Дочь подошла к плите и заглянула под крышку кастрюли. В четырнадцать лет она уже и выглядела, и держалась, как маленькая женщина. Одевалась довольно просто, но, подвернув рукава рубашки, застегнув воротничок, приколов брошь и затянув на талии широкий пояс, даже школьную форму легко превращала в наряд с картинки модного журнала. Ее отливающие медью волосы подчеркивали белизну кожи, большие зеленые глаза всегда смотрели чуть удивленно и презрительно, вынуждая всех соблюдать дистанцию. Именно это слово — дистанция — подходило Гортензии как нельзя лучше. «И откуда в ней столько надменности? — всякий раз спрашивала себя Жозефина, глядя на дочь. — Уж точно не от меня. Я рядом с ней такая простофиля!»
«Она будто отгородилась колючей проволокой!» — подумала Жозефина, целуя дочь, и тут же осудила себя за такие мысли, поцеловала Гортензию еще раз, а та, упрямый подросток, раздраженно высвободилась.
— Жареная картошка и яичница…
Гортензия сморщила нос:
— Не особенно диетическая пища. Ты не поджарила отбивные?
— Нет, я… Детка, я не ходила в магазин…
— Понимаю. У нас мало денег, а мясо дорого стоит.
— Видишь ли…
Жозефина не успела закончить фразу: в кухню влетела младшая и бросилась ее обнимать.
— Мамочка! Мамочка моя родная! Я встретила на лестнице Макса Бартийе, и он позвал меня к себе смотреть «Питера Пэна»! У него есть DVD! Ему отец подарил! Можно я пойду? У меня нет на завтра заданий. Пожалуйста, мамочка, пожалуйста!
Зоэ снизу вверх умоляюще смотрела на мать, в ее глазах было столько любви и доверия, что Жозефина не смогла устоять и прижала ее к себе:
— Ну конечно, конечно, радость моя, малышка моя, красавица…
— Макс Бартийе? — присвистнула Гортензия. — Ты отпускаешь ее к нему домой? Да он мой ровесник, а учится в классе Зоэ! Он все время остается на второй год! В лучшем случае станет мясником или сантехником!
— В профессиях сантехника и мясника нет ничего постыдного. Может, учеба ему не дается…
— Не желаю, чтоб он вокруг нас отирался! Вдруг это узнают в школе! У него кошмарная репутация: носит широкие штаны с клепаными ремнями и длинные волосы еще отпустил!
— Ага, трусиха, трусиха! — завопила Зоэ. — И вообще, он меня пригласил, а не тебя! Я пойду, ну пожалуйста, мамочка, скажи, что можно! Ну и пускай сантехник, мне плевать! Зато красивый! А что у нас на обед? Я умираю с голоду.

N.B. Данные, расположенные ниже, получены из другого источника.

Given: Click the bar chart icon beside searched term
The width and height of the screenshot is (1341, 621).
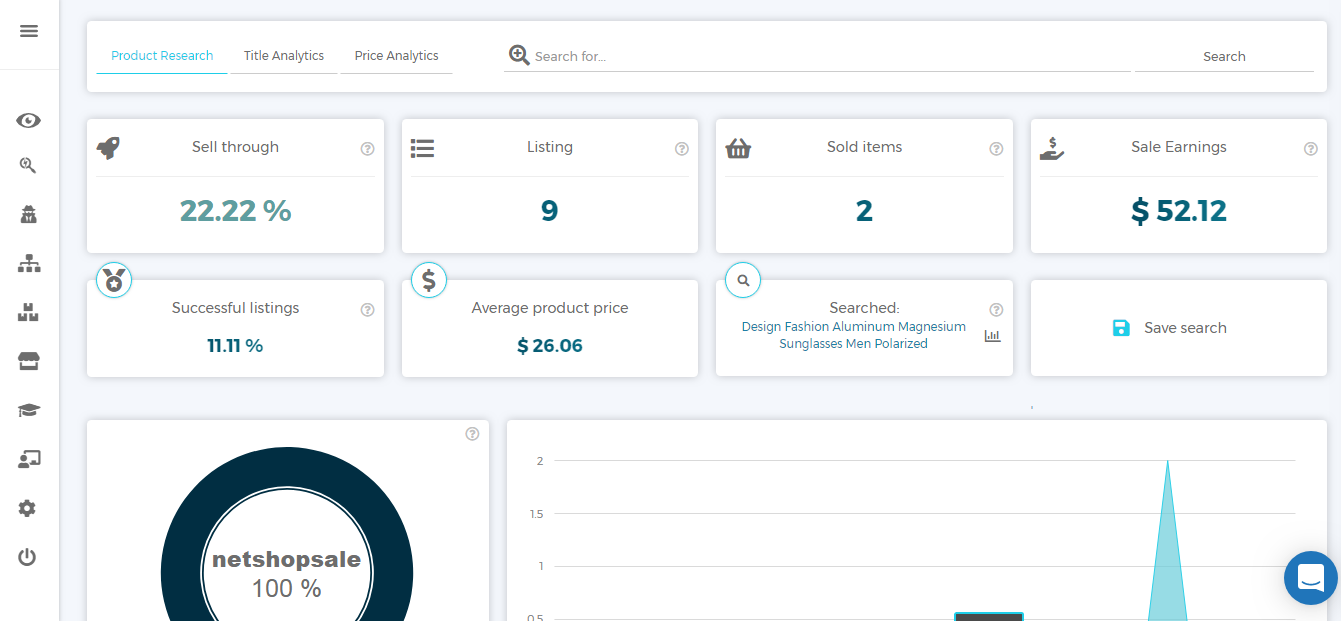Looking at the screenshot, I should [992, 336].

— Жареная картошка и яичница.
— Класс! Мам, а можно я желтки проткну? Можно, я их вилкой раздавлю и сверху кетчупом полью?
Гортензия пожала плечами, не одобряя энтузиазма сестренки. Десятилетняя Зоэ была еще совершеннейшим ребенком: круглые щеки, пухленькие ручки, веснушки на носу, ямочки на щеках. Она была кругленькой, как шарик, обожала звонко всех целовать, со стремительностью регбиста налетала на счастливого адресата своих ласк, а потом тесно прижималась к нему и мурлыкала кошечкой, накручивая на палец прядь светло-каштановых волос.
— Макс Бартийе тебя пригласил, потому что хочет добраться до меня, — заявила Гортензия, надкусывая белоснежными зубками ломтик картофеля.
— Ах ты врушка! Тоже мне, пуп земли! Он меня пригласил, меня, и только меня! Что, съела? Он даже не заметил тебя на лестнице! Вообще не посмотрел.
— От наивности до глупости один шаг, — ответила Гортензия, меряя сестру взглядом.